Segment Start: Text provided

This past month, I had the opportunity to go on a 30 day sabbatical.  

Sabbatical comes from the root word, Sabbath or Shabbat, meaning ‘to rest’.  This concept comes from the verse in Genesis about how God rested after 6 days of creating the universe.  And after 15 years of working for the same congregation, I too got to rest. 
I didn’t go away to a retreat center, as my friend Jody suggested. (She swore by the 7 day retreat center in Arizona where she went.)
I appreciated her suggestion, but chose to stay home to be with my family.  No email or Facebook.  No calls nor texts to my friends.  Just an opportunity to really rest and recharge.  
Most days, after I took my children to school, I got back in bed and stayed there until it was time to pick them up. It was slothful at first, but then again also very restful – a gift of time from my congregation. It enabled me to read, reflect, relax, recharge and reinvigorate.  I got in touch with how neglected my soul had been feeling. The result of neglecting my spiritual needs was that I was beginning to feel burned out about my job and my life.
Unknowingly, I had been heading in a dangerous direction, and this month helped me change course.
  • I saw that although I am important, I can easily be replaced
  • No one else will take care of me better than I can
  • By slowing down, I am going to have more energy going forward to be able to speed up.
Now that my sabbatical has ended and I stand poised to return to work, I have a new outlook on life. And a tremendous amount of gratitude for the ability to have had this precious time to let my soul rest.

Segment End: Text provided

Carry on the account of the 30-day sabbatical from the point where it ends. The records that follow were taken from a separate source.

Segment Start: Data for review

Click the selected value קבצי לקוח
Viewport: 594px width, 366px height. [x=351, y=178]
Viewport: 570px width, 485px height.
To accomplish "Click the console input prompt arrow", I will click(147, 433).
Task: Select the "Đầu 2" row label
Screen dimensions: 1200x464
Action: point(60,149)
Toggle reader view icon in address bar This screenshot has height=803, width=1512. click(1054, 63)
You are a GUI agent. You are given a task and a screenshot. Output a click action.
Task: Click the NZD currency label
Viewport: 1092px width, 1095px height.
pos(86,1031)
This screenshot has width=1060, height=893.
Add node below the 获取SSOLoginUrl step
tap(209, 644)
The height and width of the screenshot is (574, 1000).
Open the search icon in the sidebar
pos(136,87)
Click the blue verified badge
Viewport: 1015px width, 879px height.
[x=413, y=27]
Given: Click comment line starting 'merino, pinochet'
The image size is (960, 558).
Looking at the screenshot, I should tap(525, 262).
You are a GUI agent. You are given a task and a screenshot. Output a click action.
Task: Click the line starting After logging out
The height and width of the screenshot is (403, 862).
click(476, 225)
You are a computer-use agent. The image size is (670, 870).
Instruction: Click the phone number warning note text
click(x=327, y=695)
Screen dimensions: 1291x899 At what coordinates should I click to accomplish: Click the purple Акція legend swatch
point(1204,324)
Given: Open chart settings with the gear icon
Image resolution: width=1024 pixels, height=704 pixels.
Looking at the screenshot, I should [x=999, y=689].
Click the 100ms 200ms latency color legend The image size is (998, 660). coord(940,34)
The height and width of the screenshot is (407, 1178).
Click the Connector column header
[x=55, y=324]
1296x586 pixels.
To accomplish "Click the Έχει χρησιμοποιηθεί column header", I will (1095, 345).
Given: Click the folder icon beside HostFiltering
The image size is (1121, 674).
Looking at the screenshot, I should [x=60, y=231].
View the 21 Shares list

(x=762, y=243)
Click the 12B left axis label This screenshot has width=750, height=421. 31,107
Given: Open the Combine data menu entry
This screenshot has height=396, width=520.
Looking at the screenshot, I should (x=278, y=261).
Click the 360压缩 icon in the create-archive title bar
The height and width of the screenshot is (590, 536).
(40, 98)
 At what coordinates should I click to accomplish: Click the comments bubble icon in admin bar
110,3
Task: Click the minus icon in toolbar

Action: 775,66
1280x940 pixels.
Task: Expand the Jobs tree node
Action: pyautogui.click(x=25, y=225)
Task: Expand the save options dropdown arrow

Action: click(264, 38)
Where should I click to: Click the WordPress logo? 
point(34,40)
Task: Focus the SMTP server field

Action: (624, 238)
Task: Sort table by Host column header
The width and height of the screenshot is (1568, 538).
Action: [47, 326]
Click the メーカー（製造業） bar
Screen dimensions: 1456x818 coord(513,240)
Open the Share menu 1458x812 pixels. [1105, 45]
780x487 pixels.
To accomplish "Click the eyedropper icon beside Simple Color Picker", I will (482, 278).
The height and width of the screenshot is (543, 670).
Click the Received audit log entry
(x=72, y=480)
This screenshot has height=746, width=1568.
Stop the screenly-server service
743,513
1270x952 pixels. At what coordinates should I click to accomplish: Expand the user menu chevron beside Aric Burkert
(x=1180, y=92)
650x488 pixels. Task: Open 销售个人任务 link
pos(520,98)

Segment End: Data for review

→ Your response:
It reminded me of a story about a reporter who went to a remote region of Africa to live with one of the last indigenous tribes.  They had never seen modern technology – they lived in conditions we’d consider to be primitive.  And yet, they had one another and had everything they needed.  The reporter joined them on the condition that he follow their ways and customs.
A few days after he arrived, the tribe got up to journey on their way, following their leader.  After walking a few miles, the leader sat down and rested, and the rest of the tribe followed suit.  When it was time to travel again, they got up and started walking.  And again, a few miles later, they sat down after their leader sat down.  The reporter asked the leader why he kept sitting down every few miles. The leader explained, “We sit down and pause to let our souls catch up with our bodies.”
I learned that strength comes from taking time to pause and let my soul catch up with my body.  
Letting my soul catch up with my body has been an ultimately positive experience.  I would love to hear from you about your experiences of either taking time to pause.  Or, if you have experienced burn out and would like to hear about that in future posts.